Продолжая писать, Люси бросила на него укоризненный взгляд, напоминая о том, что он пренебрегает своими обязанностями. Несколько дней тому назад он предложил свою помощь в сортировке по датам и адресам целой группы старой переписки адмирала. Как выяснилось, почти все его друзья были такими же высокомерными и желчными.
– Итак, когда с рассветом туман рассеялся, я увидел перед собой грозные жерла восьмидесяти четырех французских орудий. Мне ничего не оставалось делать, как отдать приказ генералу Чейзу и… А это в каком же году было?
– В тысяча семьсот девяносто шестом, – выпалил Морис, пока хозяин не запутался в датах бесчисленных битв, из которых ни одной не удавалось обойтись без его славного участия. – Кажется, это произошло именно в тот год, когда вас так неудачно ранили, сэр, – с самым невинным видом продолжал он.
Брови адмирала сдвинулись. Смит старательно смахивал несуществующую пыль с огромного глобуса. Рука Люси с пером застыла в воздухе. Как смел самозванный секретарь вмешаться в священный ритуал диктовки великих мемуаров!
Морис вскочил и начал расхаживать по кабинету, как бы не в силах сдержать свое восхищение.
– В одном из докладов есть заявление, что даже после того, как осколок свинца прошил вам ногу, вы отказались оставить капитанский мостик. Несмотря на невыносимые мучения, вы приказали привязать себя к грот-мачте, откуда продолжали командовать боем, благодаря чему он и был выигран!
Адмирал сверкнул глазами.
– Мой ларец, Смит!
Смит поспешил к высокому секретеру и извлек оттуда сундучок, обитый затейливыми медными бляшками. Морис замер у стола.

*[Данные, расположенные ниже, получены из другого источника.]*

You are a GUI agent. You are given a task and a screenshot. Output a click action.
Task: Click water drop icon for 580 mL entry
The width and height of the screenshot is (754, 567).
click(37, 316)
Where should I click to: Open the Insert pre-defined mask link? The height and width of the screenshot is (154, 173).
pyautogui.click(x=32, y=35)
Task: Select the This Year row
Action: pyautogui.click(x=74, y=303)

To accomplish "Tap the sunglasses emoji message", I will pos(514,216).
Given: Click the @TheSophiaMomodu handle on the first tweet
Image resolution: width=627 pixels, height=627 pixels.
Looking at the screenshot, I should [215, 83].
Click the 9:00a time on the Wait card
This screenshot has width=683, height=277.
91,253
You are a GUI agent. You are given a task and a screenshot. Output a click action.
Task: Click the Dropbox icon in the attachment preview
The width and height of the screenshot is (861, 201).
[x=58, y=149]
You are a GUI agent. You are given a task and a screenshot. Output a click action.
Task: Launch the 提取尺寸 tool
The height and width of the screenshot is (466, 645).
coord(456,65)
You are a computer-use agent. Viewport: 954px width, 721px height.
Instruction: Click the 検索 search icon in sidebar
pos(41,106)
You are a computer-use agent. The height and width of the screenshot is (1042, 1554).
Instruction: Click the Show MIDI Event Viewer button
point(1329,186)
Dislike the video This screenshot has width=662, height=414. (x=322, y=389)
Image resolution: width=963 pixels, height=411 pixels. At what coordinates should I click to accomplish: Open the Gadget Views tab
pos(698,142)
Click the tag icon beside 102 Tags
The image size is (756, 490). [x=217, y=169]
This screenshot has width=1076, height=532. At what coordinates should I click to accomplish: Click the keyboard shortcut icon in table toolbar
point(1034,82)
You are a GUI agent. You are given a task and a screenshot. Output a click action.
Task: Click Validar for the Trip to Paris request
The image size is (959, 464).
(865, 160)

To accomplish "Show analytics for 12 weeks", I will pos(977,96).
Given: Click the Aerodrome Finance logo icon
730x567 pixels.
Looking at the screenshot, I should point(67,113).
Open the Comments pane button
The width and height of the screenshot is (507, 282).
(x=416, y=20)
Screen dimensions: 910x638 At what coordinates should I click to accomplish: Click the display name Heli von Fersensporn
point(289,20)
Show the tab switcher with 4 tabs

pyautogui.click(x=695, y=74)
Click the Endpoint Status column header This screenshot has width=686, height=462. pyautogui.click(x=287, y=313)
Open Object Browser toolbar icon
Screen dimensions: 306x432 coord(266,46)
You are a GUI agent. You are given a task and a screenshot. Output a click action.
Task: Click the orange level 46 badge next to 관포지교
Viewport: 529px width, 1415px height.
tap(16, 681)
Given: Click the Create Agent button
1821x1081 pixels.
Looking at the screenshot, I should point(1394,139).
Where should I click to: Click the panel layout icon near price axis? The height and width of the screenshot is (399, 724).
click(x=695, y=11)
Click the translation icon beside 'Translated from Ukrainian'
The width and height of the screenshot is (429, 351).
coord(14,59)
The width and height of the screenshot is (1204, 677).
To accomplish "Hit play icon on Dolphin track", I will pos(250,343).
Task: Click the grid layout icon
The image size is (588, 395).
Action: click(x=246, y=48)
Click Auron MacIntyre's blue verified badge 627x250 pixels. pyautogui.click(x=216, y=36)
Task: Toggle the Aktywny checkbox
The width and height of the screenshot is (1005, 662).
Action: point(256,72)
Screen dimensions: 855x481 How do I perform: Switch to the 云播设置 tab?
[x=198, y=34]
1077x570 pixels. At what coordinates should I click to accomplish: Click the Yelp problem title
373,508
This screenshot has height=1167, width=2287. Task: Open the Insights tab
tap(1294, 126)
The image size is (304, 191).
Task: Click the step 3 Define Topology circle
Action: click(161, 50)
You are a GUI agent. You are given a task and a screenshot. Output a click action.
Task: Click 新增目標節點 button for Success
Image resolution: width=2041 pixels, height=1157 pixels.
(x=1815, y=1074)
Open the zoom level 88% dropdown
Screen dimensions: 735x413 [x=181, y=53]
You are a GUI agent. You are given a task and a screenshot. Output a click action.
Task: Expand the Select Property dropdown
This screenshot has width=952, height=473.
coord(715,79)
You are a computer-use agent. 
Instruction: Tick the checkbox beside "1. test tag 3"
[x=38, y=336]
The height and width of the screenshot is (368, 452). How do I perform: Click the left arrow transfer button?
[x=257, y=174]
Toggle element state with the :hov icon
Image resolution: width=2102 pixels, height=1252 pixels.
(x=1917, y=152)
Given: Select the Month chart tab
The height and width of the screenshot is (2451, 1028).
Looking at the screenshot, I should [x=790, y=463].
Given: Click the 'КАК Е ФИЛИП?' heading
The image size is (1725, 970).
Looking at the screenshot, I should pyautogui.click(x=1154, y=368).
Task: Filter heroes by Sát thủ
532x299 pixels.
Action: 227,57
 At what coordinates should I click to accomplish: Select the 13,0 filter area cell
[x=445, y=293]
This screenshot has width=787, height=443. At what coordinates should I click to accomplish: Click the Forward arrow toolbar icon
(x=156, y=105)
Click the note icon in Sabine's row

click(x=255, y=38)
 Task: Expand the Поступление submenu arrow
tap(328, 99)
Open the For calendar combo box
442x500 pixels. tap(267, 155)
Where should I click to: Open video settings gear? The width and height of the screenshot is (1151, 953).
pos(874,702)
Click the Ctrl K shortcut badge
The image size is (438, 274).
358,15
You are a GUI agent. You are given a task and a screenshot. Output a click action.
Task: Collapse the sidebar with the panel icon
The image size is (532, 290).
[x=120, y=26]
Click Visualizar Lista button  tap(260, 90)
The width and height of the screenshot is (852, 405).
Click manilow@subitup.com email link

Держа реликвию на вытянутых руках, Смит церемонно вручил ее адмиралу. Тот медленно и торжественно снял с шеи ленточку с ключом и вставил его в замок.
– В ларце хранятся государственные секреты Адмиралтейства, – замирающим от благоговения шепотом сообщила Люси Клермонту, которого чуть не трясло от этой показной помпезности. – Отец не доверяет ключ даже Смиту.
Сноу извлек сначала пожелтевшую от времени газету, а затем нечто, бережно завернутое в кусок полотна. Его вечно поджатые губы дрогнули в растроганной улыбке.
– Это тот самый кусок свинца, о котором вы вспомнили. Только, боюсь, в отчете слишком большое значение придавалось моей личной храбрости, – со скромностью настоящего героя добавил он. – Я просто выполнял свой воинский долг перед Отечеством и королем, как и все офицеры моего корабля.